● Work to be completed
Rewrite the records below, replacing "home icon" with "house icon" wherever it occurs and keeping everything else the same.

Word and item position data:
--------
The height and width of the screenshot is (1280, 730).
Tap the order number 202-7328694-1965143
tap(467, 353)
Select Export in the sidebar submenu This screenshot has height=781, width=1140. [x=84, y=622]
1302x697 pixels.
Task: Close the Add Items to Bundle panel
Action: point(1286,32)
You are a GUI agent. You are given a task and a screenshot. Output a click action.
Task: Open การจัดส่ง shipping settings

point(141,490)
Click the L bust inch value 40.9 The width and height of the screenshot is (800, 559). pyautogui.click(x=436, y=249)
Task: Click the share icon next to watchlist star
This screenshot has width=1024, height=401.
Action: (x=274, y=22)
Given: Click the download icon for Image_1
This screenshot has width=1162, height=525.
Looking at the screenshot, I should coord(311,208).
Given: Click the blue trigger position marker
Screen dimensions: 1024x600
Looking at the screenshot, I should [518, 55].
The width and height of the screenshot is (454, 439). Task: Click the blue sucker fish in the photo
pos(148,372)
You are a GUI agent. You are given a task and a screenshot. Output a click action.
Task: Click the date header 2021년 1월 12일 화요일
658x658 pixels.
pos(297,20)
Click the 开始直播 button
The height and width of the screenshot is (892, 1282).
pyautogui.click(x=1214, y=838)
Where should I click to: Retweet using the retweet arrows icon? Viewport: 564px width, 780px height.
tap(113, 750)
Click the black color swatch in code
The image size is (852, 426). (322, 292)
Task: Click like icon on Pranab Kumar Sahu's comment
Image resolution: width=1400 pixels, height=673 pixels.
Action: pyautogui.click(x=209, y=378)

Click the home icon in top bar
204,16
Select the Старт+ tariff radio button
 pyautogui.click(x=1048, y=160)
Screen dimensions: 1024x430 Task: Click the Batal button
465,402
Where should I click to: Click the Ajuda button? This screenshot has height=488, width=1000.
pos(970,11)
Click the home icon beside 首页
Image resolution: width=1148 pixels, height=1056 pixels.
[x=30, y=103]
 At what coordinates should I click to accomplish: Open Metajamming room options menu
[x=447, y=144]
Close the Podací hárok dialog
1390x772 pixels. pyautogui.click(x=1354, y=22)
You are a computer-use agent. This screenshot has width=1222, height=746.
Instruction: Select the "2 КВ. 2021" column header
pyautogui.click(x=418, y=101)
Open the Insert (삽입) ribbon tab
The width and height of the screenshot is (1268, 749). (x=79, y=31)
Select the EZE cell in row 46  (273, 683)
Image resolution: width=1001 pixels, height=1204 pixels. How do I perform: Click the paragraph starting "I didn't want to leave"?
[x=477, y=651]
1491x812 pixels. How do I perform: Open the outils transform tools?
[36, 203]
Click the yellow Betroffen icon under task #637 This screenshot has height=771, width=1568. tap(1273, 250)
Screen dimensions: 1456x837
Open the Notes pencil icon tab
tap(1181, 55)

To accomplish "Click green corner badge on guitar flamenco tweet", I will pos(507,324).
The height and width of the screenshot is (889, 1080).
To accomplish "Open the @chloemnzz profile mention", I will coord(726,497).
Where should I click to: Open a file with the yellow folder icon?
--------
● Solution below
The height and width of the screenshot is (1280, 730).
Tap the order number 202-7328694-1965143
tap(467, 353)
Select Export in the sidebar submenu This screenshot has height=781, width=1140. [x=84, y=622]
1302x697 pixels.
Task: Close the Add Items to Bundle panel
Action: point(1286,32)
You are a GUI agent. You are given a task and a screenshot. Output a click action.
Task: Open การจัดส่ง shipping settings

point(141,490)
Click the L bust inch value 40.9 The width and height of the screenshot is (800, 559). pyautogui.click(x=436, y=249)
Task: Click the share icon next to watchlist star
This screenshot has width=1024, height=401.
Action: (x=274, y=22)
Given: Click the download icon for Image_1
This screenshot has width=1162, height=525.
Looking at the screenshot, I should coord(311,208).
Given: Click the blue trigger position marker
Screen dimensions: 1024x600
Looking at the screenshot, I should [518, 55].
The width and height of the screenshot is (454, 439). Task: Click the blue sucker fish in the photo
pos(148,372)
You are a GUI agent. You are given a task and a screenshot. Output a click action.
Task: Click the date header 2021년 1월 12일 화요일
658x658 pixels.
pos(297,20)
Click the 开始直播 button
The height and width of the screenshot is (892, 1282).
pyautogui.click(x=1214, y=838)
Where should I click to: Retweet using the retweet arrows icon? Viewport: 564px width, 780px height.
tap(113, 750)
Click the black color swatch in code
The image size is (852, 426). (322, 292)
Task: Click like icon on Pranab Kumar Sahu's comment
Image resolution: width=1400 pixels, height=673 pixels.
Action: pyautogui.click(x=209, y=378)

Click the house icon in top bar
204,16
Select the Старт+ tariff radio button
 pyautogui.click(x=1048, y=160)
Screen dimensions: 1024x430 Task: Click the Batal button
465,402
Where should I click to: Click the Ajuda button? This screenshot has height=488, width=1000.
pos(970,11)
Click the house icon beside 首页
Image resolution: width=1148 pixels, height=1056 pixels.
[x=30, y=103]
 At what coordinates should I click to accomplish: Open Metajamming room options menu
[x=447, y=144]
Close the Podací hárok dialog
1390x772 pixels. pyautogui.click(x=1354, y=22)
You are a computer-use agent. This screenshot has width=1222, height=746.
Instruction: Select the "2 КВ. 2021" column header
pyautogui.click(x=418, y=101)
Open the Insert (삽입) ribbon tab
The width and height of the screenshot is (1268, 749). (x=79, y=31)
Select the EZE cell in row 46  (273, 683)
Image resolution: width=1001 pixels, height=1204 pixels. How do I perform: Click the paragraph starting "I didn't want to leave"?
[x=477, y=651]
1491x812 pixels. How do I perform: Open the outils transform tools?
[36, 203]
Click the yellow Betroffen icon under task #637 This screenshot has height=771, width=1568. tap(1273, 250)
Screen dimensions: 1456x837
Open the Notes pencil icon tab
tap(1181, 55)

To accomplish "Click green corner badge on guitar flamenco tweet", I will pos(507,324).
The height and width of the screenshot is (889, 1080).
To accomplish "Open the @chloemnzz profile mention", I will coord(726,497).
Where should I click to: Open a file with the yellow folder icon?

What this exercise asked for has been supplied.